Therefor, RASP, or no RASP, solely depends on the technology stack & time to remediate.

IoT Architectures & Solution Providers


As IoT gains steam towards critical mass & orgs look to embrace it, mgmt. must ask how to deploy it properly (e.g., design patterns: http://www.internet-of-things-research.eu/pdf/Converging_Technologies_for_Smart_Environments_and_Integrated_Ecosystems_IERC_Book_Open_Access_2013.pdf) & whom to leverage for SME-based services.

Amazon, Microsoft, & Cisco (among others) have now rolled out IoT mgmt. svcs; so, who to use?

Well, if an org has a considerable investment in one of these providers then go ahead & continue on.  But, if not, the question begs who do we leverage for authentication?  If an org has Cisco ISE deployed already, then leverage that.  Otherwise, stay w/ a cloud solution.

Thursday, January 5, 2017

Integrated Crypto (e.g., TDE, DDM) vs Enterprise Crypto / PKI

While it may be convenient to deploy integrated crypto / PKI solutions for sensitive data stores (e.g., PII, ePHI, PKI) via TDE / DDM, more and more data leaves local databases and / data stores & goes to the cloud.

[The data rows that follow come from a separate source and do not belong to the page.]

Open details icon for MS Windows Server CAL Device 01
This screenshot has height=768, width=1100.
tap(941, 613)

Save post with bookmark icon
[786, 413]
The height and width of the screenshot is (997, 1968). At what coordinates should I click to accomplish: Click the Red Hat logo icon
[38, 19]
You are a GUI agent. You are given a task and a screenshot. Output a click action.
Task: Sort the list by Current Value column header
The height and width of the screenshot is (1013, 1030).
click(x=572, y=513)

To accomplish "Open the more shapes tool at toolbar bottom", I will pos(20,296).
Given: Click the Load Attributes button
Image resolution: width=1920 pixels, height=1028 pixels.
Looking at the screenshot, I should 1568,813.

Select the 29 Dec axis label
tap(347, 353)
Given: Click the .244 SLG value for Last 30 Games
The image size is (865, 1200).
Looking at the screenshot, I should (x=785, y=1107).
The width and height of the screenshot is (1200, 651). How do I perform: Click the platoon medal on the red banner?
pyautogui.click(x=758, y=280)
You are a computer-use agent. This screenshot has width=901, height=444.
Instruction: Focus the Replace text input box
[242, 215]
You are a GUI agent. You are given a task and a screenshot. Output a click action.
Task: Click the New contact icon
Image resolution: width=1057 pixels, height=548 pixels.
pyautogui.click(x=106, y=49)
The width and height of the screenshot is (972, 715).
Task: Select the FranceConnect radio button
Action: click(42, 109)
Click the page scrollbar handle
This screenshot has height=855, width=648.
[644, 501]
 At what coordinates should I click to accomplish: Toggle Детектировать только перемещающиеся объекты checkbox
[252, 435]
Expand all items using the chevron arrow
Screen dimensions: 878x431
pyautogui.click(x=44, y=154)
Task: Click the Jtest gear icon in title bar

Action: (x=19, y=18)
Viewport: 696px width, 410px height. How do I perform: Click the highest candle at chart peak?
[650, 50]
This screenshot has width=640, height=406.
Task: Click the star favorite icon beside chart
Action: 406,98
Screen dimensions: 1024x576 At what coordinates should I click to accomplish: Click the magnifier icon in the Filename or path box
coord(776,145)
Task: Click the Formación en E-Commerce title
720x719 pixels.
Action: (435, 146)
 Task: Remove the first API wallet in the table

This is where an enterprise PKI solution will help organizations.  With holistic solutions, a tokenized, sensitive data element can proliferate / travel through the cloud or w/in an enterprise while still protected.

While expensive, highly visible, and risky, these endeavors will truly protect an organization from data breach / loss, etc.

Tuesday, January 3, 2017

Why Enterprise DLP Solutions Will Go Away

Large, traditional, enterprise DLP deployments will go away as organizations look to leverage multiple, integrated DLP solutions.  The reasons for this include:

  • A focus on cloud & mobile solutions, & a migration away from on premise
  • Consolidation of vendor solution capabilities (e.g., CASB, DLP, DCAP, RMS, DMARC, SPF)
  • Portable / interoperable policies / rules (e.g., SCAP, CTP)
  • A focus on agile deployments
  • Cost / economies of scale
In essence, DLP will parallel HR-based ERP modules that have recently been migrated from on premise to SaaS solutions.

With that said, the real question is what else will be migrated away from on premise?